MIAMI – Dutch Finance minister Wopke Hoekstra spoke out against the Air France-KLM group on Sunday, claiming the airline group may be in financial jeopardy if it fails to lower costs. The group’s portfolio is highlighted by the Dutch and French flag carriers, KLM (KL) and Air France (AF), respectively.

“That is not automatic,” said Hoekstra when speaking about the survival of the Air France-KLM group in an interview on Buitenhof early Sunday.

KLM welcomes latest Boeing 777-300 at Schiphol. PHOTO: KLM

An Uncertain Survival


The airline industry continues its financial struggle into Q3 2020 as COVID-19 cases continue to trend high. Despite receiving £10.4bn ($12.3bn) worth of bailouts and guarantees in July, the Air France-KLM group has been focused on cost-cutting efforts. KL and AF have agreed to a combined reduction of 8,000 jobs, with some KL employees taking an additional pay cut.

Experts believe the airline industry could return to pre-COVID levels by Q4 2021, but Hoekstra is still very cautious. He warned of a large-scale restructure, saying it may be what is necessary to keep the airline group afloat.

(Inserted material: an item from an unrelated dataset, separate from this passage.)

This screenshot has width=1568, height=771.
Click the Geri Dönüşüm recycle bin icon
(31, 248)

KLM Boeing 747, one of the aircraft retired this year. PHOTO: Luca Flores/Airways

Air France-KLM Fleet Retirements


The Air France-KLM group has turned to more efficient aircraft as it races to cut costs. AF was originally planning to slowly phase out its fleet of 10 Airbus A380, but reversed course and retired the aircraft with immediate effect. While luxurious in their prime, these aircraft are too inefficient for current levels of demand.

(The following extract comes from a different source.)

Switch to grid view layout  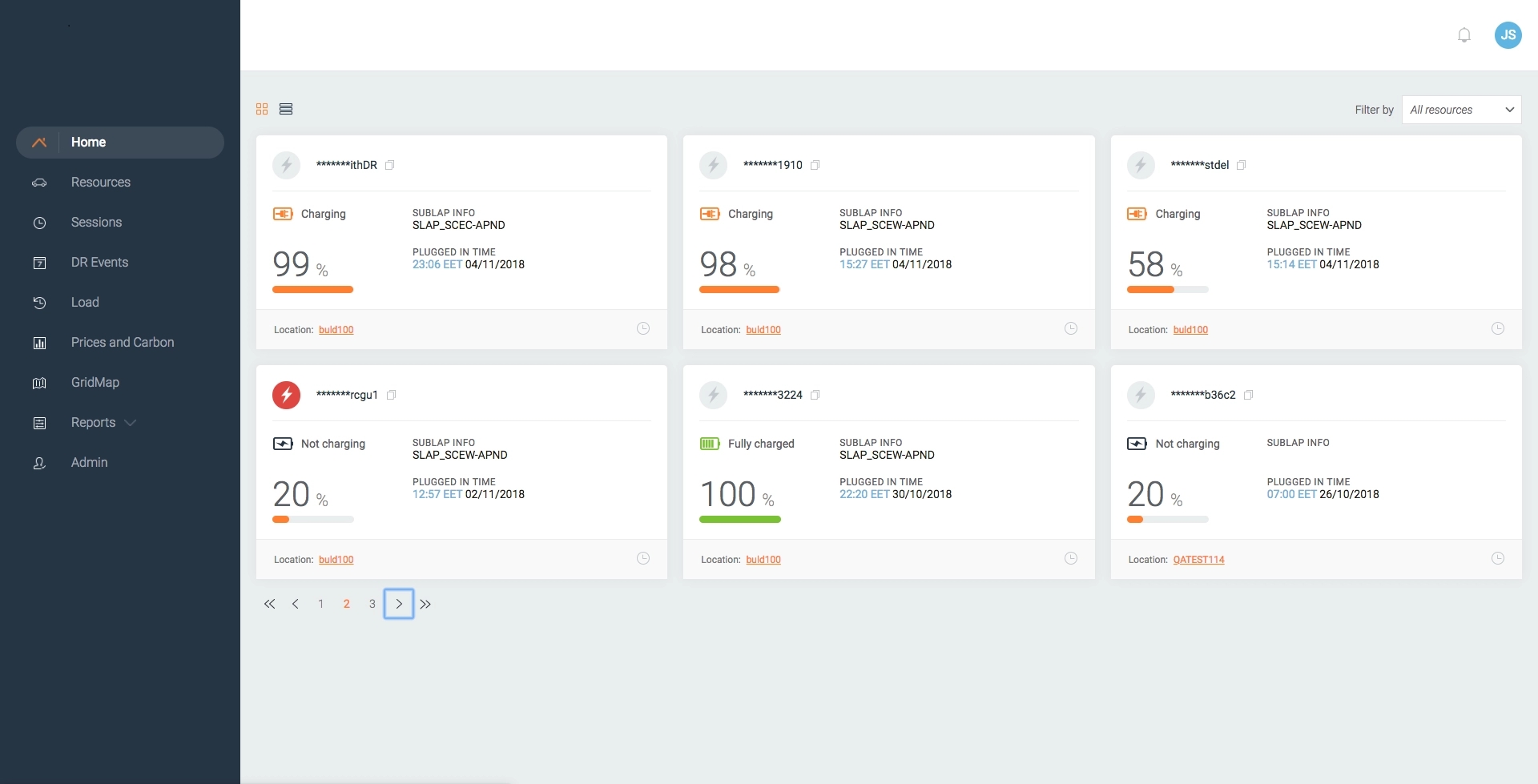click(262, 109)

KLM is following suit, planning to cease operations of its Boeing 747 aircraft by October. Although a painful decision, these jumbo jets of the past are simply too unsuitable for the current financial climate.

Despite these efforts, the airline group is still losing £10m ($12m) per day. As the financial effects of the coronavirus drag on, Air the France-KLM group must continue reducing costs to guarantee its survival.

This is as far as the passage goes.